Miguel Ángel Barriola Pbro


Para: Soleriana (Revista de la Facultad de Teología del Uruguay 'Mons. Mariano
Soler')
Año XXVII - Nº 18 - (2002/2, Julio - Diciembre) págs.263 -269.
Horacio Bojorge, Teologías deicidas. El pensamiento de Juan Luis Segundo en su contexto.
Ediciones Encuentro, Madrid 2000, 380 págs.
“Todo el que desee interiorizarse en un pensamiento, que tuvo vasta repercusión entre los
católicos uruguayos, en Latinoamérica (sobre todo en el gran amigo de Segundo, G.
Gutiérrez) y otras latitudes, debería compararlo con las réplicas que se encuentran en el
cuidadoso estudio de Bojorge, para poder apreciar una trayectoria, más allá de meras
simpatías, aplicando el oído también a otras campanas”.

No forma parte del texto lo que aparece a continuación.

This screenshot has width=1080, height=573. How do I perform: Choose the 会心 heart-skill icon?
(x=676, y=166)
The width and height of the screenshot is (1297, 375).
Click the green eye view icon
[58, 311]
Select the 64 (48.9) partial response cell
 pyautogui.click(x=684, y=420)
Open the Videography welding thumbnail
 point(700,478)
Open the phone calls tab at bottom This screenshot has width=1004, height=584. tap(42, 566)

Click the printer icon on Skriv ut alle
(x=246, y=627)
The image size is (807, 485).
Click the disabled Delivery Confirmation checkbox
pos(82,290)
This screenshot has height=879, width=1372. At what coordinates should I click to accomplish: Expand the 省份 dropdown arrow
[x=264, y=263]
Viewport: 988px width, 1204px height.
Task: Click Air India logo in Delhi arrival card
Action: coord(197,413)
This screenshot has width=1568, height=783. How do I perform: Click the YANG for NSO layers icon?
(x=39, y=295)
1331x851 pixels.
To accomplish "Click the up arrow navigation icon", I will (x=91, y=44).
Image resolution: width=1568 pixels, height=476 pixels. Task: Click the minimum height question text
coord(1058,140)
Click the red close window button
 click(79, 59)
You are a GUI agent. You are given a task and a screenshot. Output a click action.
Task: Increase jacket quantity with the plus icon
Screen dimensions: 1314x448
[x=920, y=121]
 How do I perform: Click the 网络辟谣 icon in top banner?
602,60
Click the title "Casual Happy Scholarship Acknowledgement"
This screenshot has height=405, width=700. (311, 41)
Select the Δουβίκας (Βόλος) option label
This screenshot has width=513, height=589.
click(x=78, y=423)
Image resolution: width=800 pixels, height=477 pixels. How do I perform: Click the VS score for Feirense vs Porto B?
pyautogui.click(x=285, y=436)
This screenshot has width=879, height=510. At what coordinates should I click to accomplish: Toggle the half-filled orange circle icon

A cuatro años del fallecimiento de Juan Luis Segundo, jesuita y fecundo escritor uruguayo,
Horacio Bojorge, miembro también de la Compañía, oriundo del mismo país, y autor de
numerosas publicaciones, ofrece en la obra que presentamos, un cuidadoso y cabal análisis
de las principales posturas teológicas de su cofrade.
Además de la amplia producción de Segundo, editada en Uruguay, Sudamérica, EE. UU. y
Europa, es asimismo conocido el aplauso y aprobación con que ha sido elogiada por
tradicionales adversarios de la Iglesia católica, especialmente en Montevideo.
El hecho podría ser saludado como un relevante logro “ecuménico” después de superar
proverbiales distanciamientos. De tal forma Segundo habría hecho triunfar al diálogo
sobre el anatema.
No es tal la consecuencia que se desprende al leer el estudio crítico de Bojorge, que, desde el
mismo título, está indicando que la “teología”, como se la suele entender en la tradición
católica, ha sido transmutada de tal forma por Segundo, que acabó desfigurándose en un
afán autodestructor, “suicida”, por haber llegado a ser “deicida”, es decir: tergiversador de
su mismo objeto de reflexión: Dios.
Es que el diálogo se torna amorfo, cuando alguno de los interlocutores de tal modo anhela
mimetizarse con el otro, que va perdiendo los contornos propios. En efecto, por querer
congraciarse con los demás, es frecuente que se ceda tanto a los gustos provenientes de
tiendas diferentes, que se evapora la solidaridad con las propias filas.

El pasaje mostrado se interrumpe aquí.